The provision 12D-103(a)(1) of the Delaware PDPA states that the chapter applies to any business or entity that conducts business within Delaware or targets its products or services to Delaware residents. Specifically, the law applies if, during the preceding calendar year, the business has controlled or processed the personal data of at least 35,000 consumers. This provision explicitly excludes personal data processed solely for completing payment transactions from this count.

This factor establishes a clear numerical threshold that determines whether the PDPA's regulations apply to a business. If a business controls or processes the personal data of fewer than 35,000 consumers, it is not subject to the PDPA under this specific criterion.

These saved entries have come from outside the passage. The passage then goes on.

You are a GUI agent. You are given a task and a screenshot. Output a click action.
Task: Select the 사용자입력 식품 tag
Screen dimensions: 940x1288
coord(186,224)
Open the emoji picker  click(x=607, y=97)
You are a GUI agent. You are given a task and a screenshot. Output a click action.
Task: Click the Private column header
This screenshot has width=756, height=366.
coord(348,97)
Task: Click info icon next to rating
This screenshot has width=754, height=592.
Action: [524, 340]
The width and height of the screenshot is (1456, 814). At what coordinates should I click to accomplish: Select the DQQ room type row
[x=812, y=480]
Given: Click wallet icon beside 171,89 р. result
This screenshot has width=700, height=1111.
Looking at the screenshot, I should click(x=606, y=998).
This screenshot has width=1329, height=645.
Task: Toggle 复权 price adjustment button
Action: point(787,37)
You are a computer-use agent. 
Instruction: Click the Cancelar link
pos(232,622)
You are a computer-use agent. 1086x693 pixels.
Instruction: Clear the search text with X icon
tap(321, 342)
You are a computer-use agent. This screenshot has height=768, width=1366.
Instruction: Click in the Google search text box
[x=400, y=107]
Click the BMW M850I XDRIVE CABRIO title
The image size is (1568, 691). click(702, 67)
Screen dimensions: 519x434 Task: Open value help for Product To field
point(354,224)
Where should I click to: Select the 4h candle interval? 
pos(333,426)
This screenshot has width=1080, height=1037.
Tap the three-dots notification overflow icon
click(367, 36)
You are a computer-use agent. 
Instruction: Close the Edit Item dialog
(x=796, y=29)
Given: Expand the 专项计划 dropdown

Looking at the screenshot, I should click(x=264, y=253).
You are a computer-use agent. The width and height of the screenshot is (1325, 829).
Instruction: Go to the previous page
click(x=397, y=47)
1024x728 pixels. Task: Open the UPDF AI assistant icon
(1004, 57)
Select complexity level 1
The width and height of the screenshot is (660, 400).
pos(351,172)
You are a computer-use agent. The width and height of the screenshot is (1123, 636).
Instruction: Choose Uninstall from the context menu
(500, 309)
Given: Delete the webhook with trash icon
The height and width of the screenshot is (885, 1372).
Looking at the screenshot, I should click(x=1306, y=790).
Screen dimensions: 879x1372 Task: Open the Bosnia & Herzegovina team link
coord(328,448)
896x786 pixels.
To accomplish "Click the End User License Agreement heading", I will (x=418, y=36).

Breakdown and Explanation:

• "Controlled or processed the personal data of not less than 35,000 consumers": This clause sets a numerical threshold, implying that businesses must meet this minimum number of data subjects to fall under the PDPA’s jurisdiction.
• "Excluding personal data controlled or processed solely for the purpose of completing a payment transaction": This exclusion ensures that transactions purely for payment purposes do not count towards the 35,000-consumer threshold.

Implications

The inclusion of this numerical threshold impacts businesses in several ways:

• Scope Limitation: Small and medium-sized enterprises (SMEs) that do not reach the 35,000-consumer threshold are not subject to the PDPA. This reduces the regulatory burden on smaller businesses that may not have the resources to comply with extensive data protection requirements.
• Targeted Applicability: By setting a clear threshold, the law targets larger businesses or those with significant data processing activities, ensuring that entities with substantial consumer data processing activities are held to higher data protection standards.
• Compliance Strategy: Businesses approaching the 35,000-consumer threshold must be vigilant and prepare to comply with the PDPA requirements. This might involve investing in data protection infrastructure and practices to ensure compliance once the threshold is met.
• Exclusion of Payment Data: The exclusion of payment transaction data from the threshold count allows businesses focused on transactional services to avoid being subject to the PDPA based on these activities alone. This nuance ensures that the law focuses more on broader data processing activities rather than routine transactions.

In conclusion, the "Number of Data Subjects" factor in Delaware's PDPA effectively delineates the scope of the law, balancing regulatory oversight with practical thresholds that consider the capacity and impact of businesses operating within the state.